Restate word for word the lines of the records below, starting at the line that contains "This screenshot has width=567, height=490." and ending at the line that contains "Click the braille", with both of those lines included and nothing else.

• INFORMATION SHOWN:
•••

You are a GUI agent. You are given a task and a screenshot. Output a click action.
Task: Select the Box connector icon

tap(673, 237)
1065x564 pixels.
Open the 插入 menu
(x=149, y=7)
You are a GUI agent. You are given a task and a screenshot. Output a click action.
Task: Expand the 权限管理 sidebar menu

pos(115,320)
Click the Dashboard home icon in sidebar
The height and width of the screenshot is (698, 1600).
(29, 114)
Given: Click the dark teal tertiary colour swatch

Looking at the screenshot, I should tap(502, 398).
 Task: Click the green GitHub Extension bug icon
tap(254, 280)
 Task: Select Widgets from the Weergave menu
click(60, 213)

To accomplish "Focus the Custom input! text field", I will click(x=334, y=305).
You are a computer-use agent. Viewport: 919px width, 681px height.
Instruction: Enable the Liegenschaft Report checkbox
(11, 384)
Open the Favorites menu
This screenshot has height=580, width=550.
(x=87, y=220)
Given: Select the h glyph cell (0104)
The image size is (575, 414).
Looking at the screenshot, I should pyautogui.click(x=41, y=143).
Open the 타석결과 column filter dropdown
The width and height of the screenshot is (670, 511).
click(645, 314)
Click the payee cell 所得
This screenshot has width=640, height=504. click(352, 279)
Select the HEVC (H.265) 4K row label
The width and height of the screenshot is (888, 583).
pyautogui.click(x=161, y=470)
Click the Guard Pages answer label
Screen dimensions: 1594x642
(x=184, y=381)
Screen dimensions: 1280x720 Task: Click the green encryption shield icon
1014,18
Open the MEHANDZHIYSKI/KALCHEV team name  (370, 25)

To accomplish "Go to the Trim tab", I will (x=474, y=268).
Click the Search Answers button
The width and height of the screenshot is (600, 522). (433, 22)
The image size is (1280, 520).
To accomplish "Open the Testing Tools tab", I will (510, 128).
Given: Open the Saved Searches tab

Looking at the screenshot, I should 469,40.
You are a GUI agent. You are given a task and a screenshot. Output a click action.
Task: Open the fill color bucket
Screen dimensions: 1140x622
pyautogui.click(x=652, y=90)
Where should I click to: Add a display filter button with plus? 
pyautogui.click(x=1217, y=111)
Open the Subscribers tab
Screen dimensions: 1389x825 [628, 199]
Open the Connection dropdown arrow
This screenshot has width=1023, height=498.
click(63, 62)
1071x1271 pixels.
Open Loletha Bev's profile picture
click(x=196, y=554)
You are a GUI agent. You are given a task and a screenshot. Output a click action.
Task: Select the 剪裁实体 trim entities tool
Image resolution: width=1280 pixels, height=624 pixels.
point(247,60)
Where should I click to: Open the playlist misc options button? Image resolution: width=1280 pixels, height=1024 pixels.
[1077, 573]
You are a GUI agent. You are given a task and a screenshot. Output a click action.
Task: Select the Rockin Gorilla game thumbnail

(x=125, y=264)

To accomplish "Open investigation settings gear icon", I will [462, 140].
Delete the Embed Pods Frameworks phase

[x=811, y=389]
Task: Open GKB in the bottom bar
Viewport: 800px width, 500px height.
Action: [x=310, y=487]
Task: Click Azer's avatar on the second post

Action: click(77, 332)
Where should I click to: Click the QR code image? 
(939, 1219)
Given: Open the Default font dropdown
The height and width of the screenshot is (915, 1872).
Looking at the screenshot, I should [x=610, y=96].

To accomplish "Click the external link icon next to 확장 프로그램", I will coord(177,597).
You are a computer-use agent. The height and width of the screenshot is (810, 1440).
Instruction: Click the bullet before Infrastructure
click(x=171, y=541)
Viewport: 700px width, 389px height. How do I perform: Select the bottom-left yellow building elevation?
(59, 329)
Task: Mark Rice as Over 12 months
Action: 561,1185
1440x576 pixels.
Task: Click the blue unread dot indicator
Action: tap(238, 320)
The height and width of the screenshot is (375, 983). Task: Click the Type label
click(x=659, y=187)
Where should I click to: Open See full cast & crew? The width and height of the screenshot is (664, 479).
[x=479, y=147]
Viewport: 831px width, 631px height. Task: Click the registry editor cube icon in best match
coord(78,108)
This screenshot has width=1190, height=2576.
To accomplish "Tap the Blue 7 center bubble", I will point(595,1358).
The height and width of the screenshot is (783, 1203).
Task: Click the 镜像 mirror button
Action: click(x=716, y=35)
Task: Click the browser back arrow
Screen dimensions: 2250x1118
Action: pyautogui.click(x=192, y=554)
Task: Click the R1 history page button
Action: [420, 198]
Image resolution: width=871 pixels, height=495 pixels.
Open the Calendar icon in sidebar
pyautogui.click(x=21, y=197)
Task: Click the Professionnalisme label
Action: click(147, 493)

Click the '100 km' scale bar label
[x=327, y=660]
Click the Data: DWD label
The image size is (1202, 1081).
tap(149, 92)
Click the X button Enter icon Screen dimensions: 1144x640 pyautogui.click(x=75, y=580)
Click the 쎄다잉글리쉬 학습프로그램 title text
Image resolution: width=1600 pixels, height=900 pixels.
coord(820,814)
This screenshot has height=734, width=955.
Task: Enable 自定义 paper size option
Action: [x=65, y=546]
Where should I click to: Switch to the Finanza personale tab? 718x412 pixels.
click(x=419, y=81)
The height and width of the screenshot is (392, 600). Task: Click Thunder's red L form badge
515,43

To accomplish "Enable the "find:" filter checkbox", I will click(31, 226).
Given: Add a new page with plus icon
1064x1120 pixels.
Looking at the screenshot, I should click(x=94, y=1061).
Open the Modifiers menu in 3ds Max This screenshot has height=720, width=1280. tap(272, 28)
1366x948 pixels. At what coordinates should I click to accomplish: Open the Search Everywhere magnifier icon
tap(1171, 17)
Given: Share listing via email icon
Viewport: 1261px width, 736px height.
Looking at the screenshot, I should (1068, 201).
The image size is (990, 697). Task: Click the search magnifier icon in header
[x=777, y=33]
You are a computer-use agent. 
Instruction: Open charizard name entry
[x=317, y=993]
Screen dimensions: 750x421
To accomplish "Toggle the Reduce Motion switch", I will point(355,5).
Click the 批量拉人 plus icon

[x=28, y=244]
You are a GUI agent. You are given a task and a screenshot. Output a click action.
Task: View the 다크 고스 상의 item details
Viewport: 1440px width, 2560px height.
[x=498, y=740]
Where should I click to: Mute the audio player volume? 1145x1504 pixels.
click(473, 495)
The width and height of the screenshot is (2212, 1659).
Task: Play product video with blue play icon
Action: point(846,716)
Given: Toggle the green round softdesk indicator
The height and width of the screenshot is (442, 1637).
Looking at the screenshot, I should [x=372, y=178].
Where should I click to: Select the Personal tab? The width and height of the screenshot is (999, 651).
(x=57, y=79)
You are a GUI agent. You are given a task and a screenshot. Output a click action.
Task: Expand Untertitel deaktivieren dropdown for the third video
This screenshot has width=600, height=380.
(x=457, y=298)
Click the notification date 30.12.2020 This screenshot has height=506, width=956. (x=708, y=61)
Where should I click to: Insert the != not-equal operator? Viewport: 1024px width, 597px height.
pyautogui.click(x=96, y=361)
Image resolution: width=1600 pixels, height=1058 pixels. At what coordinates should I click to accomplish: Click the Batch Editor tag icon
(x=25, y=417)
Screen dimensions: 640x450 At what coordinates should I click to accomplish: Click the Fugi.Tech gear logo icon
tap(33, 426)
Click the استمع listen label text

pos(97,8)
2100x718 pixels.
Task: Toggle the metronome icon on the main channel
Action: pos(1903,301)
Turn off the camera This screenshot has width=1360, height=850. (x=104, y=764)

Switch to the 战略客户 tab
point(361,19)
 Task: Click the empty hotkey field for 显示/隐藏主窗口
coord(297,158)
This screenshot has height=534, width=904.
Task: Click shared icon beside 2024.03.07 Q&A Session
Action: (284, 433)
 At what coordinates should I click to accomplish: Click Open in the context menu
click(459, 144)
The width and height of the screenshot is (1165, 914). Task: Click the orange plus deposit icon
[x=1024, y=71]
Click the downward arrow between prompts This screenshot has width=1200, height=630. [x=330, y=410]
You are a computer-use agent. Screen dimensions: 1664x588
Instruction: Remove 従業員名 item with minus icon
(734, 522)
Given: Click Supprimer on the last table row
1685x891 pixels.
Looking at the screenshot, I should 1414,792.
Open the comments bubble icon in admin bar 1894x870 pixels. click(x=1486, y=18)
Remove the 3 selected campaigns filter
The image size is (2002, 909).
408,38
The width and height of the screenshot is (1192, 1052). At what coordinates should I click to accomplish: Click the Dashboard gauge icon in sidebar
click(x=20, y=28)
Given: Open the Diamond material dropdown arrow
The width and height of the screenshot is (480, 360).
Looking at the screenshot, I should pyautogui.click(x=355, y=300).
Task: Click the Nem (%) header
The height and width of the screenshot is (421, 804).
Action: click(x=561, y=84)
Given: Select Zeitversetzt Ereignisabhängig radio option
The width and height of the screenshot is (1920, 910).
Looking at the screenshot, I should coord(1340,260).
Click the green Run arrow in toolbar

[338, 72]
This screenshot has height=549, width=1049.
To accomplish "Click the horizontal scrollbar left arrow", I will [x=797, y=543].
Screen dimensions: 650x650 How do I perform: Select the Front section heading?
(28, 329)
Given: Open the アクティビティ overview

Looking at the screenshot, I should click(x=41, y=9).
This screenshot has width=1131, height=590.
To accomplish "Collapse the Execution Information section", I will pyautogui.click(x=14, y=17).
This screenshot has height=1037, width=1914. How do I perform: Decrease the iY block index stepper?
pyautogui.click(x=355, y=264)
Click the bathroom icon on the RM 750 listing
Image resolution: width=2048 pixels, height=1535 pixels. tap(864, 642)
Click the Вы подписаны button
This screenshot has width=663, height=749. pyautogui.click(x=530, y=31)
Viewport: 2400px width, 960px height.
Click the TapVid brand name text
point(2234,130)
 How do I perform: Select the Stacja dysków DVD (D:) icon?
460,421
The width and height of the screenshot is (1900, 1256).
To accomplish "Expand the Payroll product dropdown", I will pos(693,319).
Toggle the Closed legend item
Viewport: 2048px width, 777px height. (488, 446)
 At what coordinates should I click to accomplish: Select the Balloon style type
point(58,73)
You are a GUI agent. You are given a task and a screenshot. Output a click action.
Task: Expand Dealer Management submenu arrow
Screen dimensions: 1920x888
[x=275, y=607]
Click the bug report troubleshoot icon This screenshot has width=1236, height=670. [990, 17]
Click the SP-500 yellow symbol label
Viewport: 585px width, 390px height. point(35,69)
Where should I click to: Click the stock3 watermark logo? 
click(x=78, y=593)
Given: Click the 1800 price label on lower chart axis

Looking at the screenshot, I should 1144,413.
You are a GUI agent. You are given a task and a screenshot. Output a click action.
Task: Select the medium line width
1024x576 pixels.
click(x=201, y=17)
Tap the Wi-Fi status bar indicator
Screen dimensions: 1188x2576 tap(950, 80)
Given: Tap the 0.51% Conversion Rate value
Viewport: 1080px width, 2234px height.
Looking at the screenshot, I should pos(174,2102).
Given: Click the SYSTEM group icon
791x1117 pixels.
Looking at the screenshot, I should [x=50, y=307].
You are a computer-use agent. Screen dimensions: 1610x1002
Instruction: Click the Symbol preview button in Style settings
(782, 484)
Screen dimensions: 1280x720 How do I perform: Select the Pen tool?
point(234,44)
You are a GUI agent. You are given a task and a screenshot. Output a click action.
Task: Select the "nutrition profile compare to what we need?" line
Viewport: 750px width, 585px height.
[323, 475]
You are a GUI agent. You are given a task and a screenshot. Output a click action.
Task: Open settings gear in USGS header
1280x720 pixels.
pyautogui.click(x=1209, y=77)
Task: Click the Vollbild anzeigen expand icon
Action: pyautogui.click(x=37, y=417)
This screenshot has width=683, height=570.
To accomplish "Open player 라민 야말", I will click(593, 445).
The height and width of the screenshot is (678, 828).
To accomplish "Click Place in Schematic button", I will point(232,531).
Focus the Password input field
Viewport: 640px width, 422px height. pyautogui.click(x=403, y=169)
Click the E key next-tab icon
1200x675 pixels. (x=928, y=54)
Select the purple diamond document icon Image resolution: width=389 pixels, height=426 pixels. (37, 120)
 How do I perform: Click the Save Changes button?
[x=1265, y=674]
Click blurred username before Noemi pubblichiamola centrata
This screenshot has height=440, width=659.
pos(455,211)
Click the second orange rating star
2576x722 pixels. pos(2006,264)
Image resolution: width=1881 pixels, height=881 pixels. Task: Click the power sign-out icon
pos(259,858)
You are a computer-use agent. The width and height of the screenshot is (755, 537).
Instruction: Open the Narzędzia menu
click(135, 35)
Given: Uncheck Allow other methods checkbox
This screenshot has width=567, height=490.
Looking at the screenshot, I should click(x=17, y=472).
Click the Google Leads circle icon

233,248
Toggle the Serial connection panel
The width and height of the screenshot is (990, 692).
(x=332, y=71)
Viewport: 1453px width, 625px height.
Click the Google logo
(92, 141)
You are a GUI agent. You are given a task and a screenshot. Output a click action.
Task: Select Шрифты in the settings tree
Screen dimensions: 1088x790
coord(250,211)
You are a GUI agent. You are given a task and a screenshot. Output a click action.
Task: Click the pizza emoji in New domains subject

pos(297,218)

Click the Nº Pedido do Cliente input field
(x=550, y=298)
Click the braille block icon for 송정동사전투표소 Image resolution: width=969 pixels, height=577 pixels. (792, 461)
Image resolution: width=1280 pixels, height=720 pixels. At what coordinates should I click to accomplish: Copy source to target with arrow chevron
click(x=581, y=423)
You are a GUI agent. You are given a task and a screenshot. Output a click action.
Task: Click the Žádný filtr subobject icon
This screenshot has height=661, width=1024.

•••

• ANSWER FOR THIS EXERCISE:
This screenshot has width=567, height=490.
Looking at the screenshot, I should click(x=17, y=472).
Click the Google Leads circle icon

233,248
Toggle the Serial connection panel
The width and height of the screenshot is (990, 692).
(x=332, y=71)
Viewport: 1453px width, 625px height.
Click the Google logo
(92, 141)
You are a GUI agent. You are given a task and a screenshot. Output a click action.
Task: Select Шрифты in the settings tree
Screen dimensions: 1088x790
coord(250,211)
You are a GUI agent. You are given a task and a screenshot. Output a click action.
Task: Click the pizza emoji in New domains subject

pos(297,218)

Click the Nº Pedido do Cliente input field
(x=550, y=298)
Click the braille block icon for 송정동사전투표소 Image resolution: width=969 pixels, height=577 pixels. (792, 461)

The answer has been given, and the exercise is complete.